Xmas 2025
pwall.net – Xmas 2025
Pōhutukawa at Mission Bay
Not a partridge in a pear tree – a kookaburra in an agave (on the Bondi to Tamarama coastal path, October 2025).
Christmas 2025
Happy Christmas (late again, I’m afraid), and Happy New Year for 2026.
This is the next in a series of end-of-year web pages, started after I was unable to continue my tradition of sending Xmas cards. It’s obviously more impersonal than an individually signed card, but at least it contains more information than a brief greeting.
I mentioned last year that I have decided to stop showing photos (or even names) of other people on these pages to protect their privacy, and this decision limits what I am able to include. I also said that I was planning to create a password-protected version of these pages to get around the privacy issues, but that’s still a work in progress.
UK and Ireland
I’ve explained before that I like to schedule my trips to England in August (to coincide with their school holidays), and that I also try to arrange to meet up with my friends from my time in New York in a pre-arranged location. In 2025 the location was Ireland.

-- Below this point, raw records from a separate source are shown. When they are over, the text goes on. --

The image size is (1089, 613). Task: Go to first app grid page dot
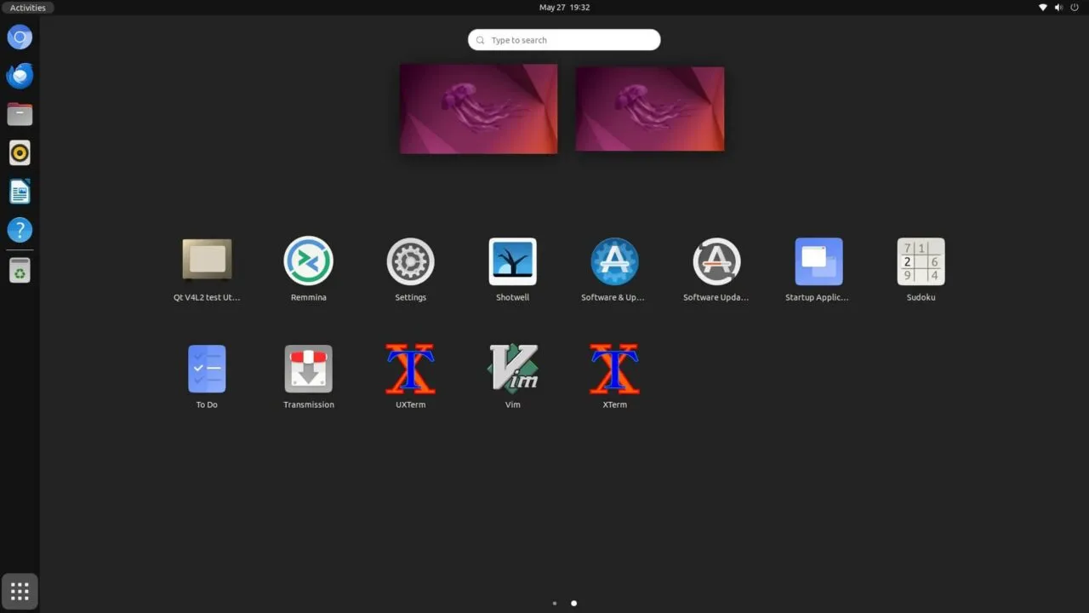pyautogui.click(x=555, y=603)
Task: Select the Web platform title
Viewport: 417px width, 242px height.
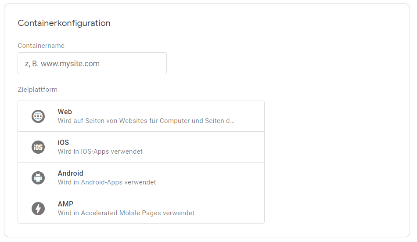Action: click(x=65, y=112)
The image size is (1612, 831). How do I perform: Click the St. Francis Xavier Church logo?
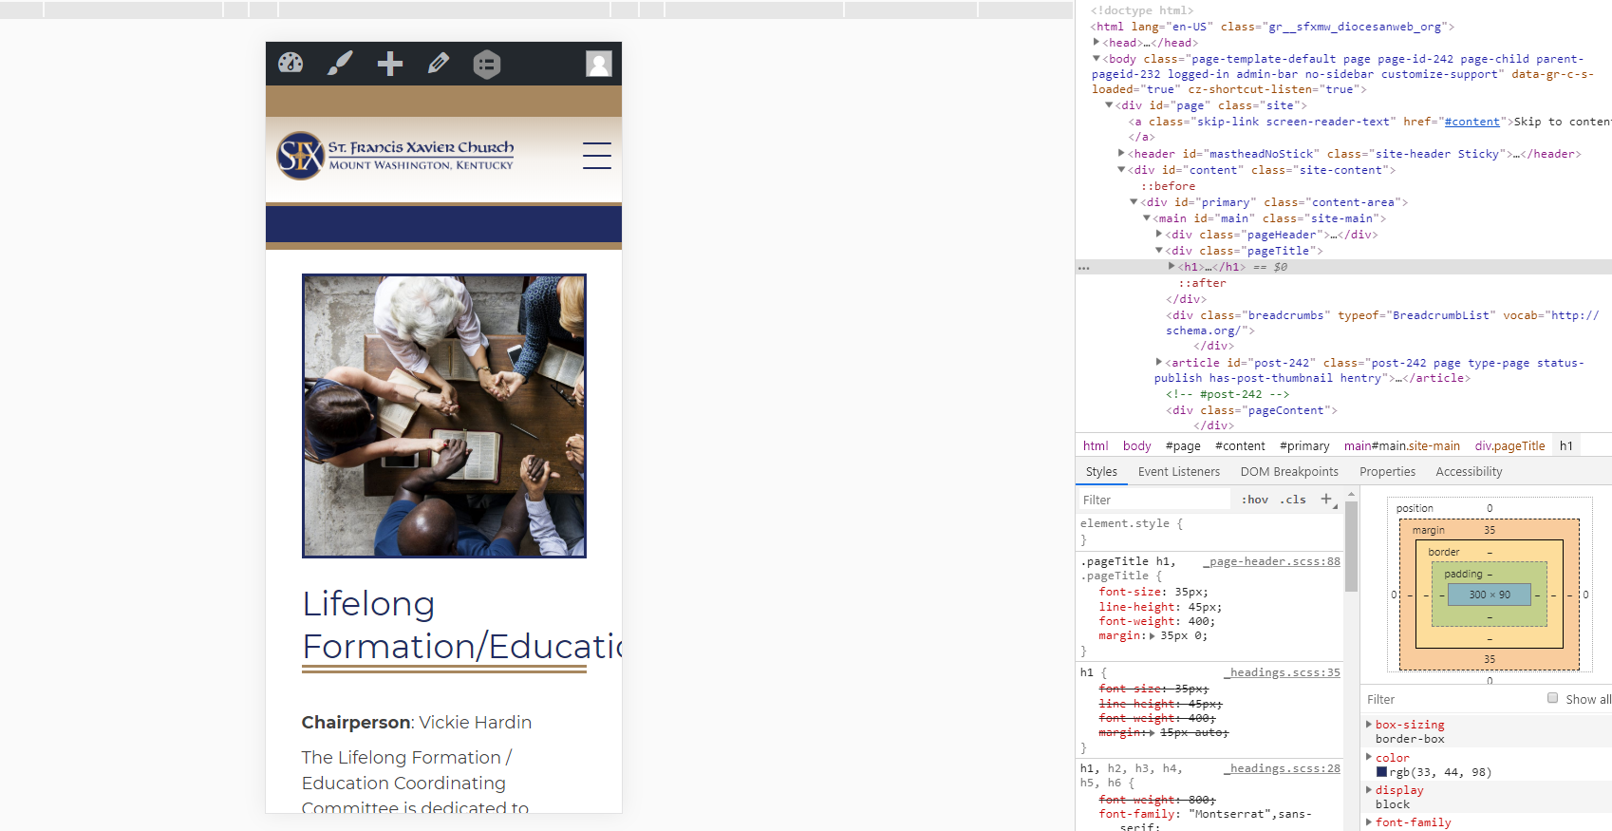pos(396,156)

So the trip consisted of two halves:
  • England with friends and family, and
  • Ireland with the group of friends from the US.
Artificial Intelligence
In the past year, AI has gone from being an obscure niche interest to a constant topic of conversation. As it happens, it’s a topic that I feel better-placed than most to comment on, having studied neural networks for a project I was working on a few years ago, so I thought I’d offer a few observations.

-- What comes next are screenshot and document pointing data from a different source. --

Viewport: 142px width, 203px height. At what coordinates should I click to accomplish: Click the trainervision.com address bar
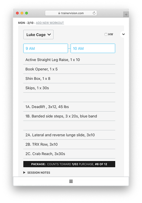pos(71,13)
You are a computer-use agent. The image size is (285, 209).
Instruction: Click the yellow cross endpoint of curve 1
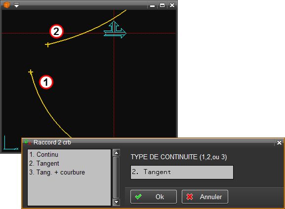coord(31,72)
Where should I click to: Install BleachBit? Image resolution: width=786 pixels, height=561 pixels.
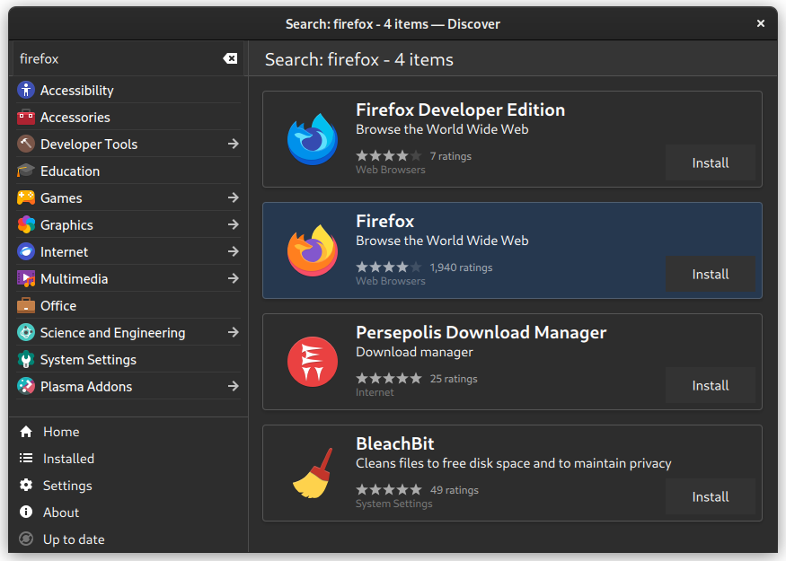click(x=710, y=496)
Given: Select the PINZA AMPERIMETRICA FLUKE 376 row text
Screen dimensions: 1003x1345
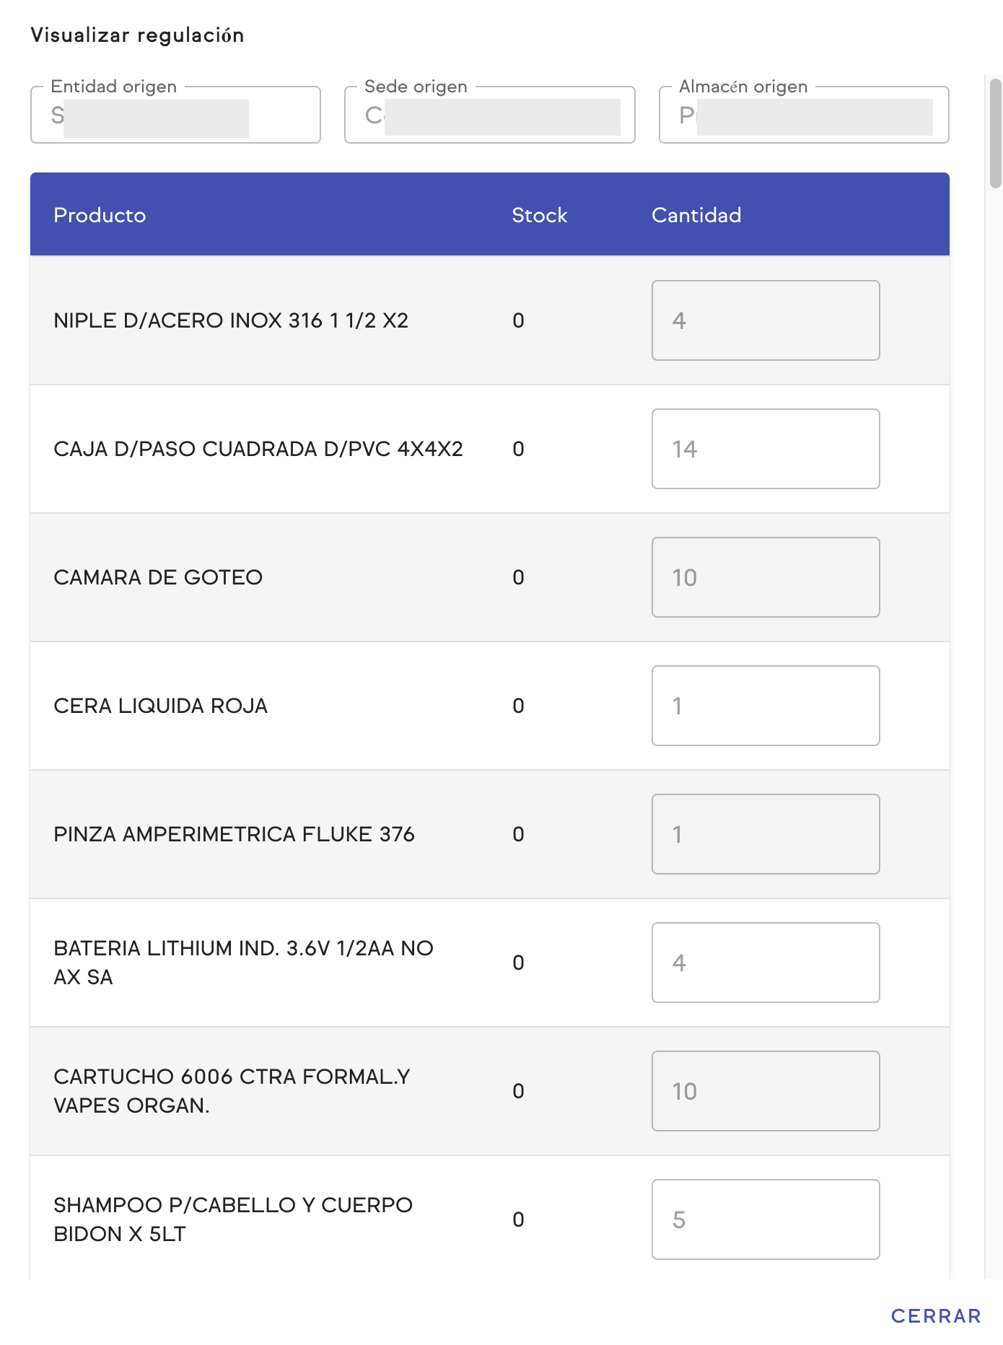Looking at the screenshot, I should point(234,834).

First, we need to distinguish between earlier forms of AI and Generative AI (and it infuriates me that much of the discussion of AI fails to make this distinction). A good example of classic AI is the use of Neural Networks to recognise melanoma (aggressive skin cancer) in an image of a suspicious skin discolouration. To handle this task, an AI can be “trained” with a large set of images, each one tagged to indicate whether the lesion turned out to be a melanoma or not. Then, when given a new image to diagnose, it can pick out features of the image that even a skilled human specialist might not notice, and use those to make a determination than is more reliable than any human decision. AI models of this type are already in use, and I would trust them with my life.
Generative AI, on the other hand, takes this sophisticated pattern recognition and applies it to information that it has just made up. For each word or phrase (or for each pixel or fragment of an image), it tries a number of possibilities, testing each using an AI process similar to that described above, and selects the one that seems to fit best with what it already has. For example, when asked to create a scientific paper, it could draw on its repository of thousands of such papers and create a form of words that looks plausibly like those other papers, but if the paper describes a new phenomenon that it does not have in its repository it will have nothing to check against. There have already been examples where Generative AI has made up citations that are totally fictitious – they are grammatically correct and they appear to follow the correct form, but they have no basis in reality.
This type of output is often described as hallucination, but the more accurate word is bullshitting (and I am grateful to an article in a special edition of the magazine Scientific American on AI for this observation). Hallucination sounds more forgivable than bullshitting – it suggests that the AI was itself the victim of some external adverse influence. But a bullshitter is someone who is careless as to whether the information they are giving out is correct or not, and no-one respects a bullshitter.
Then there’s the power consumption. Generative AI makes use of Large Language Models – complex sets of data built up by ingesting vast amounts of text (much of it copyrighted, and therefore consumed illegally, but that’s another story). Training a model takes much more power than querying it, and the training of these models takes staggering amounts of electricity, powering arrays of thousands of the most expensive computer chips currently in use. All of this comes at an eye-watering cost, and there is currently no known business model that explains how that cost can be recovered.
Generative AI is a magnificent intellectual achievement, but if its output is not to be trusted, then it’s of little value other than for entertainment, and it’s difficult to see how that justifies the billions spent on it.
In case you were wondering (you probably weren’t), no part of my site is generated by AI.